Diante de sintomas sugestivos de neoplasia maligna de cólon, como alteração do hábito intestinal, sangramento retal e anemia, a colonoscopia é o exame padrão-ouro para diagnóstico, permitindo visualização direta e biópsia. As tomografias são essenciais para o estadiamento da doença, avaliando a extensão local e a presença de metástases.
O câncer colorretal (CCR) é uma das neoplasias mais comuns e uma das principais causas de morte por câncer globalmente. A suspeita clínica baseia-se em sintomas inespecíficos que, muitas vezes, são negligenciados. A alteração do hábito intestinal, fezes em fita, hematoquezia, anemia ferropriva inexplicada e perda de peso são sinais de alerta que exigem investigação imediata, especialmente em pacientes de meia-idade ou idosos. O diagnóstico precoce é fundamental para um melhor prognóstico. Para o diagnóstico de neoplasia maligna de cólon, a colonoscopia é o exame de escolha. Ela permite não apenas a visualização direta das lesões e a realização de biópsias para confirmação histopatológica, mas também a remoção de pólipos adenomatosos, que são precursores do câncer.
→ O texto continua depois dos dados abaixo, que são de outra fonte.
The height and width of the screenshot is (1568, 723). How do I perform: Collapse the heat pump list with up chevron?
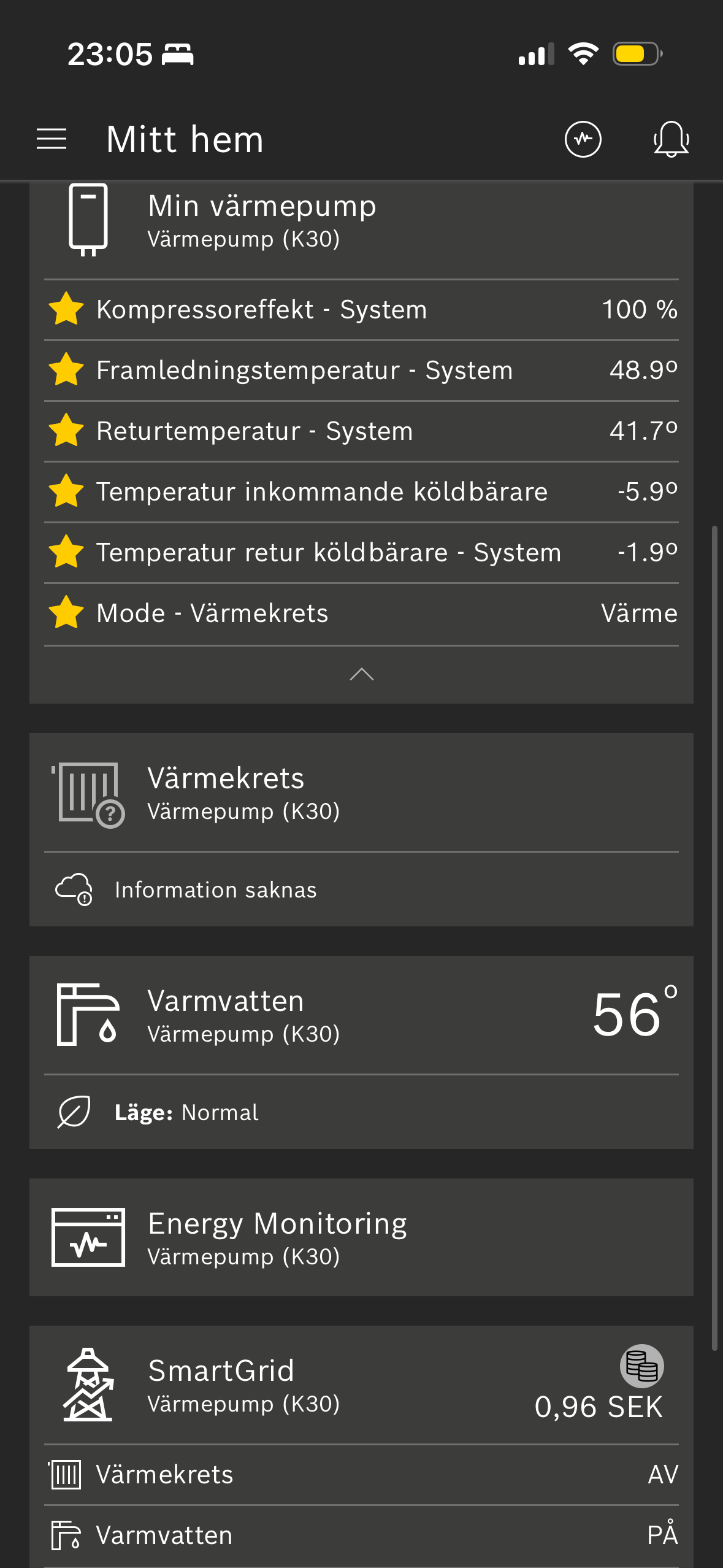pyautogui.click(x=362, y=674)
Complementarmente, exames de imagem como a tomografia computadorizada de abdome, pelve e tórax são indispensáveis para o estadiamento da doença. A tomografia avalia a extensão local do tumor, o envolvimento de linfonodos e a presença de metástases à distância, informações cruciais para definir a estratégia terapêutica (cirurgia, quimioterapia, radioterapia). É importante que residentes e estudantes de medicina compreendam a importância da anamnese detalhada e do exame físico, associados à solicitação correta de exames complementares. A pesquisa de sangue oculto nas fezes é um método de rastreamento, mas não diagnóstico definitivo. A ultrassonografia de abdome pode identificar massas, mas não substitui a colonoscopia para visualização da mucosa e biópsia. O manejo adequado do CCR envolve uma abordagem multidisciplinar, desde o diagnóstico até o tratamento e acompanhamento, visando a melhor qualidade de vida e sobrevida para o paciente.
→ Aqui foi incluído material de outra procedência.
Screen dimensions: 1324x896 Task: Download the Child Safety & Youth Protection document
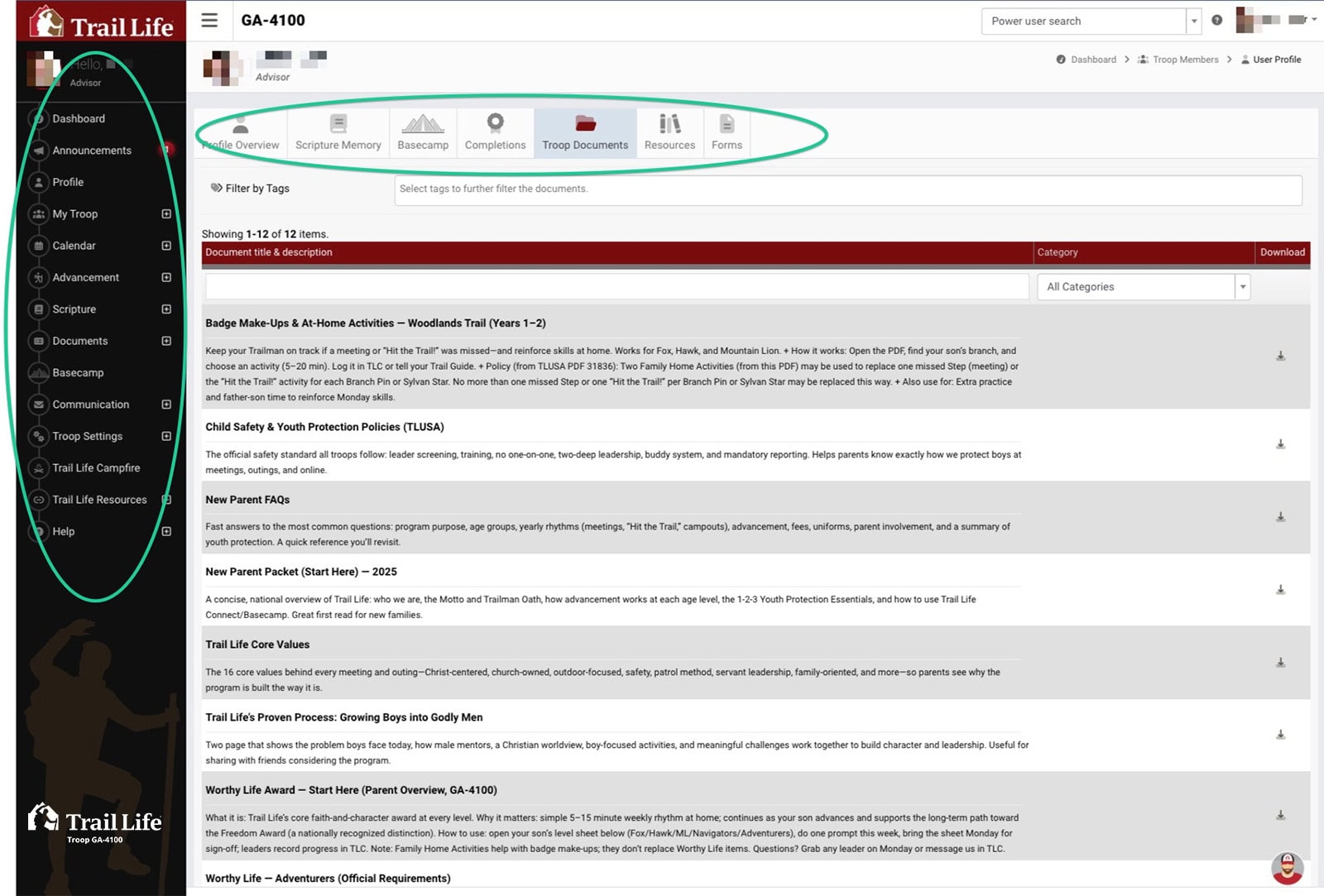[x=1280, y=444]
Os sintomas incluem alteração do hábito intestinal (constipação ou diarreia progressiva), fezes em fita, sangramento retal (hematoquezia ou melena), anemia por deficiência de ferro, dor abdominal, perda de peso inexplicada e hiporexia. A presença desses sinais, especialmente em pacientes acima de 50 anos, exige investigação.
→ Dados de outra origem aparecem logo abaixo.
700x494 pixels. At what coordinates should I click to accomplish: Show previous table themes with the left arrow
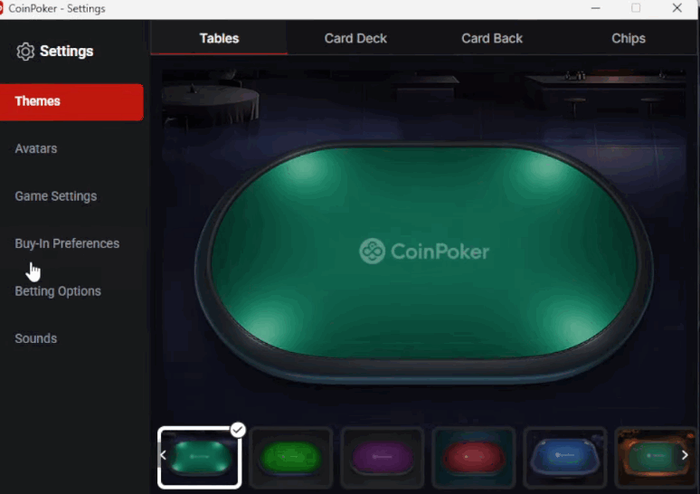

A colonoscopia permite a visualização direta de toda a mucosa do cólon e reto, a identificação de lesões (pólipos, massas) e a realização de biópsias para confirmação histopatológica da malignidade. Além disso, possibilita a remoção de pólipos pré-malignos, atuando também como método de prevenção.
As tomografias (abdome, pelve e tórax) são cruciais para o estadiamento da doença. Elas avaliam a extensão do tumor na parede intestinal, o envolvimento de linfonodos regionais e a presença de metástases à distância, principalmente no fígado e pulmões, informações essenciais para o planejamento terapêutico.